Avec leurs gilets jaunes jetés nonchalamment derrière le parebrise qui fait une tâche fluo derrière la vitre comme une vignette d’antan accolée là pour arborer à la vue de tous, automobiles, piétons et forces divines son allégeance à la lutte sociale, les conducteurs conduisent. Ils roulent, empruntent les rues et consument leur carburant comme hier, comme demain, comme avant la crise ou après le choc pétrolier, pour aller travailler, pour aller consommer, pour aller dieu sait où.

Je suis l’un des autres, un automobiliste sans gilet jaune derrière mon parebrise et pour un peu j’aurai presque l’impression de franchir une loi, de transgresser un ordre établit et de faire preuve de défiance en bravant une loi tacite qui n’accorderait qu’aux porteurs de gilets la légitimité sur la route. Je suis étonné par le nombre de ces parebrises accommodés à ce mouvement sans idéologie, ce mouvement sans nom qui se définit par la couleur d’un gilet de sécurité qui par l’ironie du sort a été imposé aux automobilistes par le même gouvernement contre lequel ils vitupèrent.
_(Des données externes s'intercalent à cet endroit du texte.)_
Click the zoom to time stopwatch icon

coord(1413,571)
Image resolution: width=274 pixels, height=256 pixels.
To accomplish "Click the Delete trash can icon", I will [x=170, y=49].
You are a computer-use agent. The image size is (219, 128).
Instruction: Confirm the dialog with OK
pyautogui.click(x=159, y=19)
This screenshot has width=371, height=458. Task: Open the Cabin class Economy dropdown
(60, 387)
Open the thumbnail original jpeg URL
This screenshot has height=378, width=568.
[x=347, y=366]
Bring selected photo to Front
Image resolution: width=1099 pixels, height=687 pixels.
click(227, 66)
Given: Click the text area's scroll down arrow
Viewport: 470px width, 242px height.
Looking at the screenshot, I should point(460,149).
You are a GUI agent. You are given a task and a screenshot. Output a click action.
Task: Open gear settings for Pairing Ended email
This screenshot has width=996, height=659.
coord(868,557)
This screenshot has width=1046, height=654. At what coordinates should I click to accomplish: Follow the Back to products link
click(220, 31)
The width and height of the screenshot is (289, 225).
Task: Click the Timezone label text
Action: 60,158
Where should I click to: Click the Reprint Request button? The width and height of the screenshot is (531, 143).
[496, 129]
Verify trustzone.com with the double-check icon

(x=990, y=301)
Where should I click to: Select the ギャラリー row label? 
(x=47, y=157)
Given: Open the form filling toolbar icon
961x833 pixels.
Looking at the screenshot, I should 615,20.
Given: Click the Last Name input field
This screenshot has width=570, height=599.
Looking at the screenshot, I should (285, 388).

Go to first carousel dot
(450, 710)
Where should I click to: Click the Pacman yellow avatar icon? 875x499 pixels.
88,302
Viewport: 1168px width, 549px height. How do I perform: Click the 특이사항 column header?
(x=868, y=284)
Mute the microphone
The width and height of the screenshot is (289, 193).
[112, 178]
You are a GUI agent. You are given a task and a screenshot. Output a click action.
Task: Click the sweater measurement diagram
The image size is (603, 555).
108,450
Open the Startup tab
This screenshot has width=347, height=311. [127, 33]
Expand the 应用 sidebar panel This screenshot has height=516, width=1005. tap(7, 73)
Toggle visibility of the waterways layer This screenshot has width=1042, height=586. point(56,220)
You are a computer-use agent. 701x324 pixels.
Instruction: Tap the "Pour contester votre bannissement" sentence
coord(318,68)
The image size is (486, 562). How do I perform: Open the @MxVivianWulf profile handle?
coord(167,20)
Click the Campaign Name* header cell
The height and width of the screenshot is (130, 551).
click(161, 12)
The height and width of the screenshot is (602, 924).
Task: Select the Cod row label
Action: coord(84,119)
Pour moi ce mouvement est à l’image de ces gilets exposés en vrac derrières les parebrises des conducteurs citoyens qui soutiennent le mouvement ; froissé, maladroit, made in china, assumé sans l’être, gilet vide que l’on arbore comme un badge touche pas à mon pote sauf que le pote en question on ne sait plus trop qui il est, l’argent, le carburant, le pouvoir d’acheter encore et encore, la survie, la galère ou quoi d’autre ? Derrière ce mouvement, non, derrière les interventions des personnes qui parlent en tant que porteurs de gilets jaunes il y a tout et rien, le ras le bol collectif et individuel, des petits drames personnels, secrets et subjectifs, la pauvreté du quotidien, des élans de révolutions abstraites et absurdes qui ne collent à rien, un arrière-goût de peuple adolescent qui entre en crise contre ses parents sans d’autres bonnes raisons à part que c’est comme ça. Les économistes parlent parfois d’effets de ruissèlement pour expliquer qu’en donnant au plus riches l’argent ruissèle jusqu’aux plus pauvres, alors peut-être que ce mouvement de contestation c’est un mouvement de gouttes d’eaux, à chacun son vase qui déborde, à chacun sa goutte en trop, mais moi j’aime la pluie, je trouve ça beau, c’est poétique la pluie parce que ça ne fait pas de politique.

Je crois que je ne comprends rien à ce mouvement et le plus important c’est surtout que je ne parviens pas à m’y intéresser tant il me paraît être un vase, plein ou vide, mais juste un peu de porcelaine façonnée en creux pour recevoir peut-être un jour des fleurs.